Given text:
++++
You are viewing a plain text version of this content. The canonical link for it is here.
Posted to dev@lucene.apache.org by "Bjørn Hjelle (JIRA)" <ji...@apache.org> on 2016/03/15 16:40:33 UTC

[jira] [Commented] (LUCENE-7016) Solr/Lucene 5.4.1: FastVectorHighlighter still fails with StringIndexOutOfBoundsException

    [ https://issues.apache.org/jira/browse/LUCENE-7016?page=com.atlassian.jira.plugin.system.issuetabpanels:comment-tabpanel&focusedCommentId=15195502#comment-15195502 ] 

Bjørn Hjelle commented on LUCENE-7016:
--------------------------------------

Unfortunately I have come across another example where this error occurs, with the StandardTokenizerFactory this time. Steps to reproduce with Solr 5.5.0: 

Download and start Solr 5.5.0, create a core:
-------------------------------------------------------------
$ wget http://apache.uib.no/lucene/solr/5.5.0/solr-5.5.0.tgz
$ tar xvf solr-5.5.0.tgz
$ cd solr-5.5.0
$ bin/solr start -f 
$ bin/solr create_core -c test -d server/solr/configsets/basic_configs
(in a second terminal window)
++++
What you will do: Pick up the Solr highlighter bug report after its final line and carry on with its reproduction steps.

Items stored in a collection:
++++
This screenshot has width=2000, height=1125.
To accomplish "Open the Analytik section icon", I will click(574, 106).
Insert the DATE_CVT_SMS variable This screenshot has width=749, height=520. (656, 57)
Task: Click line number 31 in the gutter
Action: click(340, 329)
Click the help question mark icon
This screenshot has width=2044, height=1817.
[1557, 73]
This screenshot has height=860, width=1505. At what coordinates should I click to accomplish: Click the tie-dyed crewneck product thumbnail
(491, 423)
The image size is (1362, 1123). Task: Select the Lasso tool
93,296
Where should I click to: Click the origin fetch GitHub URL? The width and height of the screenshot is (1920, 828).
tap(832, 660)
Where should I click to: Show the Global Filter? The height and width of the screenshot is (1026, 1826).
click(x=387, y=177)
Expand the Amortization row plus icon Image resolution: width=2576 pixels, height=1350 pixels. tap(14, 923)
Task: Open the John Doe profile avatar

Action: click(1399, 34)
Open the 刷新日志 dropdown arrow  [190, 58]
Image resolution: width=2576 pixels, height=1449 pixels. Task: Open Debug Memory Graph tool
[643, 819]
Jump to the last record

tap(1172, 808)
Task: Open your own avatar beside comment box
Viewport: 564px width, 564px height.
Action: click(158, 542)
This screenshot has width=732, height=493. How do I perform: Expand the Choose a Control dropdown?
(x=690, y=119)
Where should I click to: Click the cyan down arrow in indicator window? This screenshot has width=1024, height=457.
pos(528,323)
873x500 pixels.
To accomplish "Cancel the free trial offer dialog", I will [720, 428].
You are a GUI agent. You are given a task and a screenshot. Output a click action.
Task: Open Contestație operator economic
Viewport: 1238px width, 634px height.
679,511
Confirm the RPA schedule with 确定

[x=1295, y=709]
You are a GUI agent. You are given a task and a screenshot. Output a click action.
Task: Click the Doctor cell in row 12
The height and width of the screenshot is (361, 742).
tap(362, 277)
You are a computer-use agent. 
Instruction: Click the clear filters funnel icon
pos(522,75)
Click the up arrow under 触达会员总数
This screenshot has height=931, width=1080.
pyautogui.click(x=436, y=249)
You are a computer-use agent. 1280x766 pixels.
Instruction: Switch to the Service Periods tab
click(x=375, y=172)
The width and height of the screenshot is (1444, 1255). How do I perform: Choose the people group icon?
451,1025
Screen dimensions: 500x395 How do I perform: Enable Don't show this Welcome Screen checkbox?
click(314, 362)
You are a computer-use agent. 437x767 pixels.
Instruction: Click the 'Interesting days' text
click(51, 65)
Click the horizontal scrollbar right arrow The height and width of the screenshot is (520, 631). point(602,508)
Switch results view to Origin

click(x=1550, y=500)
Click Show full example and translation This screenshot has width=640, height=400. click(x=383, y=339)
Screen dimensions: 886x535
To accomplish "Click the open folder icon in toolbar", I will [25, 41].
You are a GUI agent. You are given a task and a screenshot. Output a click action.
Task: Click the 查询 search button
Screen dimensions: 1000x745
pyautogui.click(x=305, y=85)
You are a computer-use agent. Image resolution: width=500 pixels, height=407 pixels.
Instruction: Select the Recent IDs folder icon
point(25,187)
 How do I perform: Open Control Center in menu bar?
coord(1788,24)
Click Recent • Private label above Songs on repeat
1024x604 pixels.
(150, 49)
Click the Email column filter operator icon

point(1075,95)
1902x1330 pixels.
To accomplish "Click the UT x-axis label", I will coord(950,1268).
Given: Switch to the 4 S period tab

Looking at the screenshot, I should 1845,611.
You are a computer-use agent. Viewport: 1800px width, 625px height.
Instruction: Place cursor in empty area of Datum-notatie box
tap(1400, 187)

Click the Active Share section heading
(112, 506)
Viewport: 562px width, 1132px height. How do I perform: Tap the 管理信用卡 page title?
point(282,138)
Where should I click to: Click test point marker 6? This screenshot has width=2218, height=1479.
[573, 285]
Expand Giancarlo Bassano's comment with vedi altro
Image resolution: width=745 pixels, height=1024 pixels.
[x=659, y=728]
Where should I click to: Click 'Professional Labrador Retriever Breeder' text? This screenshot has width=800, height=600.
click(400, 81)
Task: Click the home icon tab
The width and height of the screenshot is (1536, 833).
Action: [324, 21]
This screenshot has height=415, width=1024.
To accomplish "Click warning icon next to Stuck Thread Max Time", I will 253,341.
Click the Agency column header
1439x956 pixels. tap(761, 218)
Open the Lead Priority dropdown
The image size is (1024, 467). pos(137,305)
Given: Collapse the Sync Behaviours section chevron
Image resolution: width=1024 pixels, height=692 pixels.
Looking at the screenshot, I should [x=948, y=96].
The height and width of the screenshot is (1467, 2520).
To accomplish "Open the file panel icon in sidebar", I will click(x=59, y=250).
++++
Result of the exercise:
Add a fieldtype and a dynamic field:
--------------------------------------------------
$ curl -X POST -H 'Content-type:application/json' --data-binary '{
  "add-field-type":{
     "name":"text_ngram",
     "class":"solr.TextField",
     "indexAnalyzer":{
        "tokenizer":{
           "class":"solr.StandardTokenizerFactory" },
        "filters":[
             {"class":"solr.LowerCaseFilterFactory"},
             {"class":"solr.NGramFilterFactory",
              "minGramSize":"1", "maxGramSize":"20", "luceneMatchVersion":"4.3"}]},
     "queryAnalyzer":{
        "tokenizer":{ 
           "class":"solr.StandardTokenizerFactory" },
        "filters":[
             {"class":"solr.LowerCaseFilterFactory"}]}}
}' http://localhost:8983/solr/test/schema

$ curl -X POST -H 'Content-type:application/json' --data-binary '{
  "add-dynamic-field":{
     "name":"*_ngram",
     "type":"text_ngram",
     "stored":true, "indexed":true, "termVectors":true, "termPositions":true, "termOffsets":true }
}' http://localhost:8983/solr/test/schema

      
Index this document, post a commit: 
-----------------------------------

$ curl http://localhost:8983/solr/test/update/json -H 'Content-type:application/json' -d '[{"id" : "1", "name_ngram" : "arne.berg"}]'

$ curl "http://localhost:8983/solr/test/update?commit=true"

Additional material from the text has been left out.